恋かもしれない
『俺は、紳士なつもりですから』

車から降りるのを躊躇う私に、松崎さんはそう言った。

こんなセレブな家を見てしまうと、つもりじゃなくて、まるっと全部が紳士だと思える。

食事の仕方も上品だったし、もともと育ちがいいのかもしれない。

「お待たせしました」

松崎さんが本を抱えて戻ってきた。段ボール一箱と言わないまでも、結構たくさんあってびっくりする。

「行く前に勉強していた本と向こうに持って行った本。
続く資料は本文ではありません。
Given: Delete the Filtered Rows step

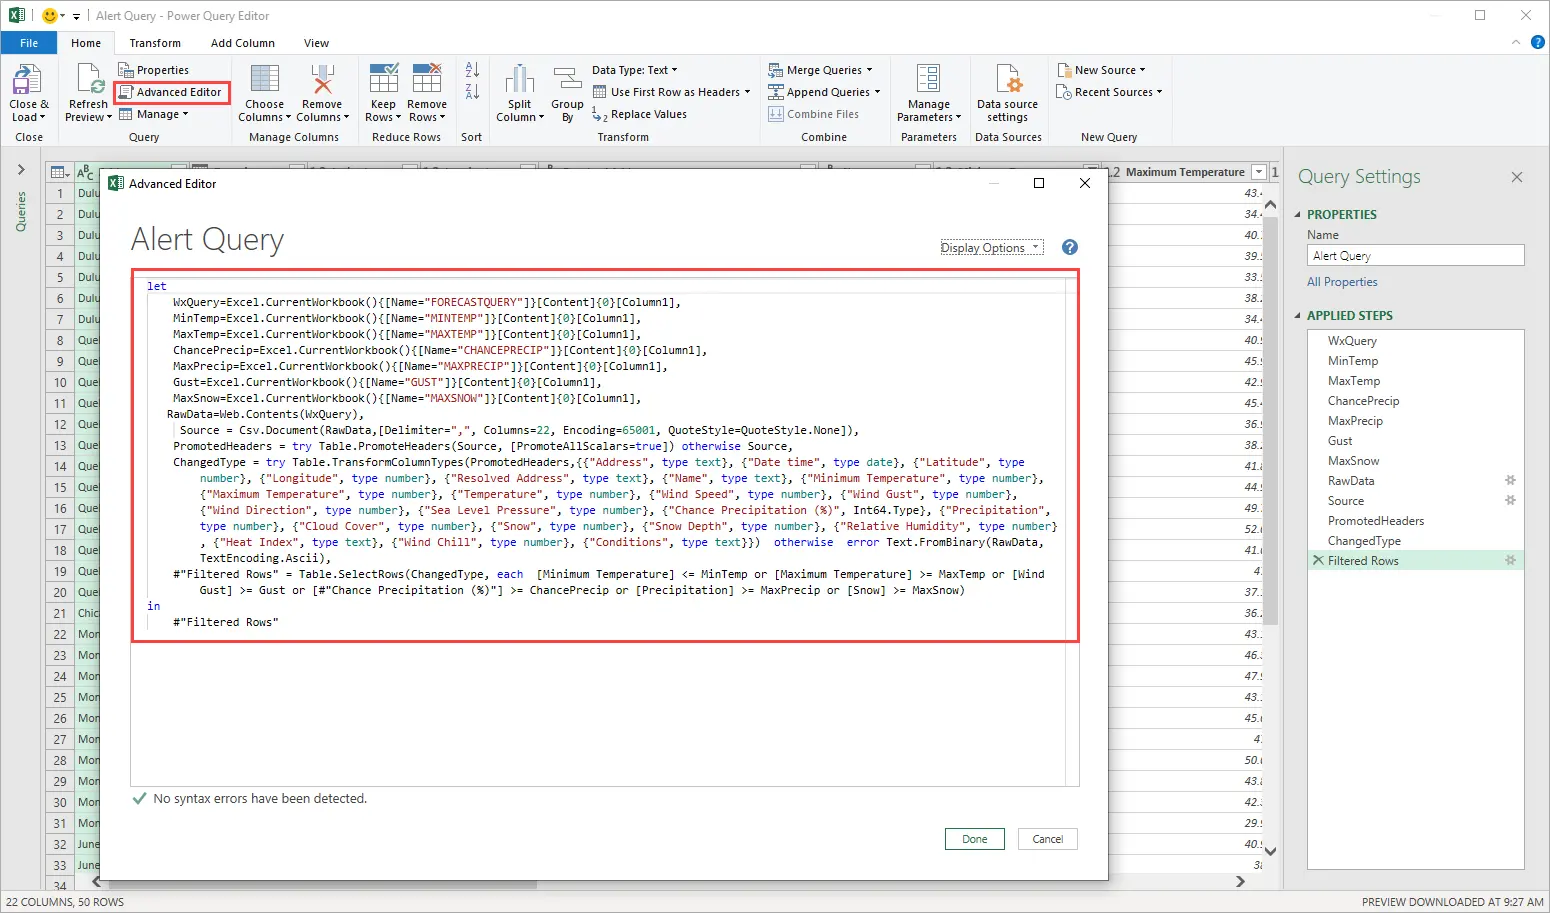Looking at the screenshot, I should (x=1319, y=560).
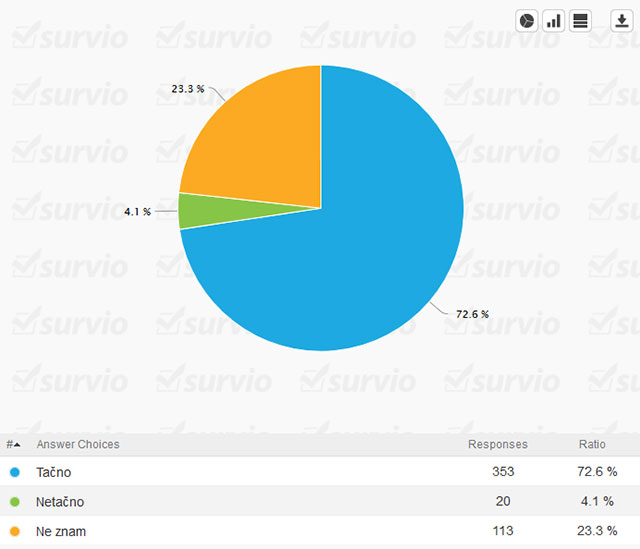
Task: Switch to bar chart view
Action: pos(553,21)
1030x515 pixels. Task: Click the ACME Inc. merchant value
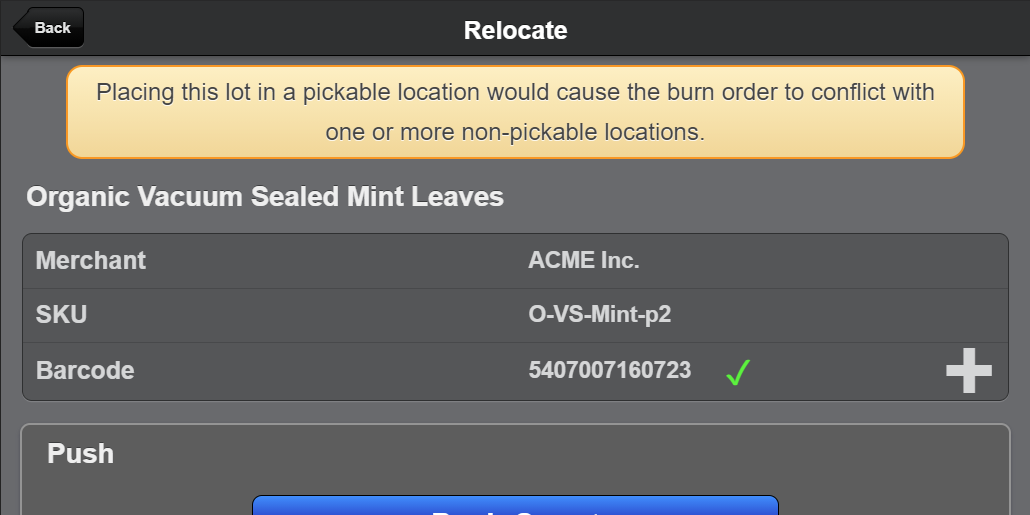click(584, 261)
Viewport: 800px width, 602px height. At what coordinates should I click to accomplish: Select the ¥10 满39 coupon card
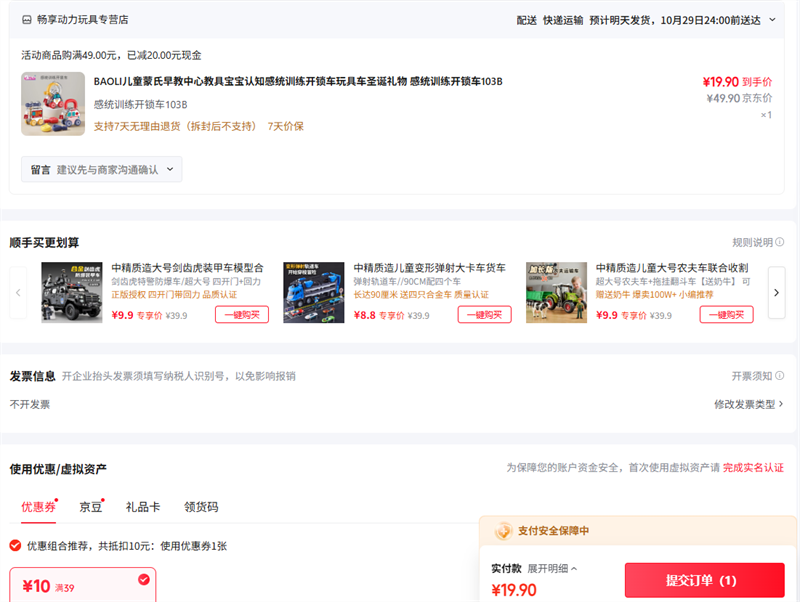tap(82, 586)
一度も開いてないのもあります。どうぞ見てください」

ガラステーブルの上にドサッと置いて、またまたどこかに行ってしまった。

一冊取ってパラパラ捲ってみれば、マーカーで線が引いてあったり、英語っぽい書き込みがしてあったり、かなり本格的に勉強していた様子だ。

いつ、どのくらいの期間、スウェーデンにいたのかな。

今も、美也子さんくらいにペラペラ話せるのだろうか。

今のところ職場では、スウェーデンから掛かってきた電話を私がとってしまったら、すかさず『Vänta(待ってください)』と言って、保留にして美也子さんに替わっている。

不在のときは、『frånvaro(不在)』と言って切っている。

勤め始めた頃、『奈っちゃんはこれを言えばいいわ』って、美也子さんに教えてもらった簡単な単語だ。